> [Exercise description]
Every record is to be duplicated exactly as it reads, without its images.

> [Data for this exercise]
*** Begin section ***

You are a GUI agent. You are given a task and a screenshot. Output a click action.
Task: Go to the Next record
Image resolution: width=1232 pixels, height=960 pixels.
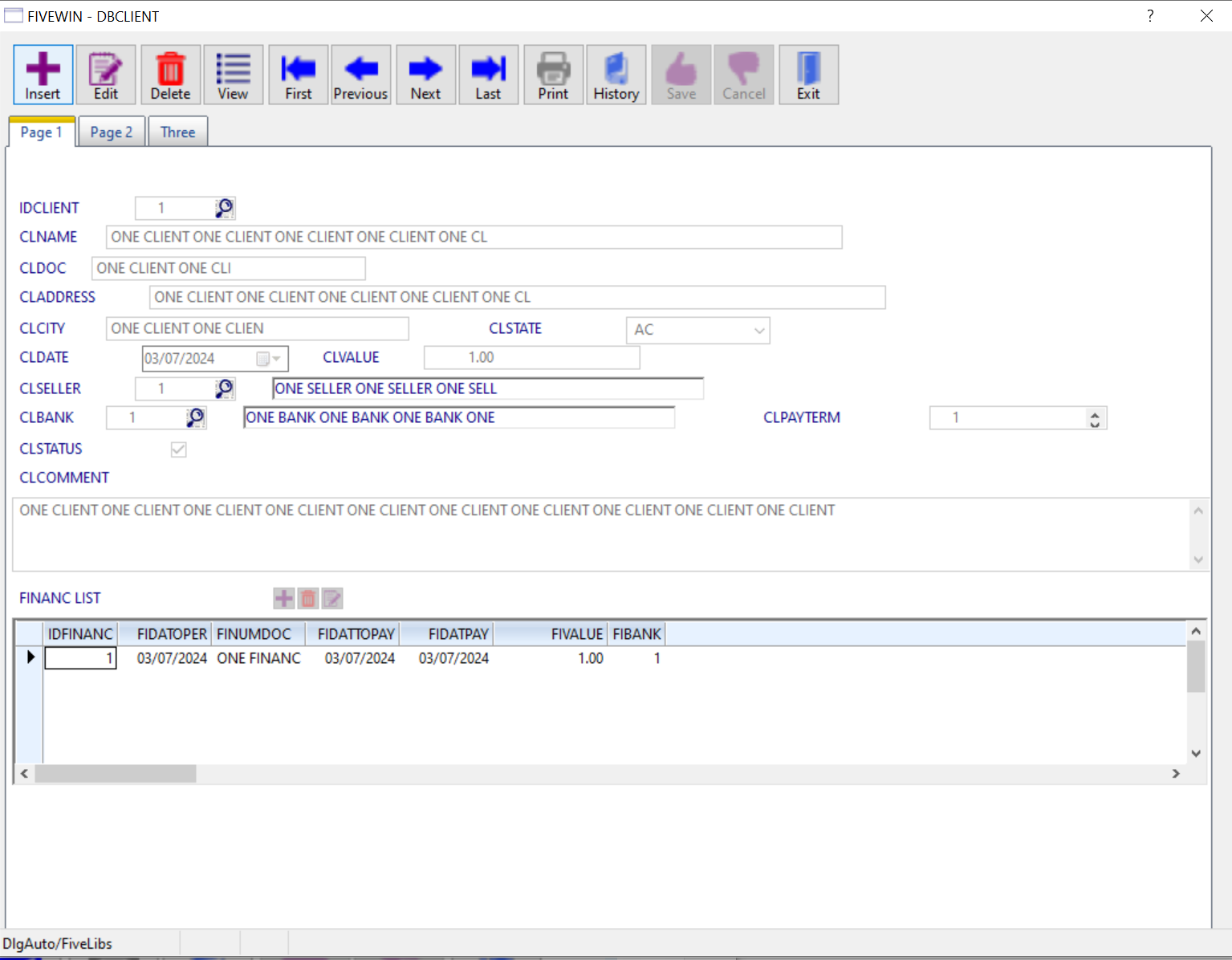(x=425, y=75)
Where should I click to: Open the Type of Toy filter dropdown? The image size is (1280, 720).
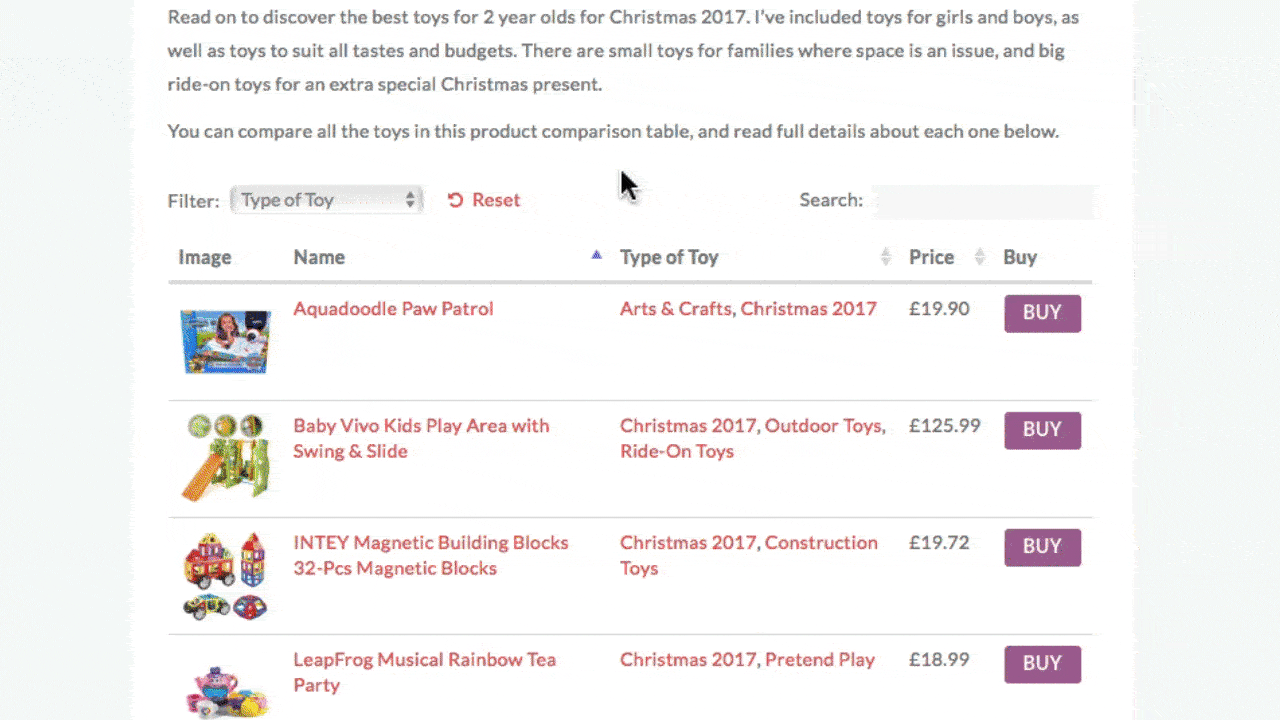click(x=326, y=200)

*** End section ***

> [Solution]
You are a GUI agent. You are given a task and a screenshot. Output a click action.
Task: Go to the Next record
Image resolution: width=1232 pixels, height=960 pixels.
(x=425, y=75)
Where should I click to: Open the Type of Toy filter dropdown? The image size is (1280, 720).
click(x=326, y=200)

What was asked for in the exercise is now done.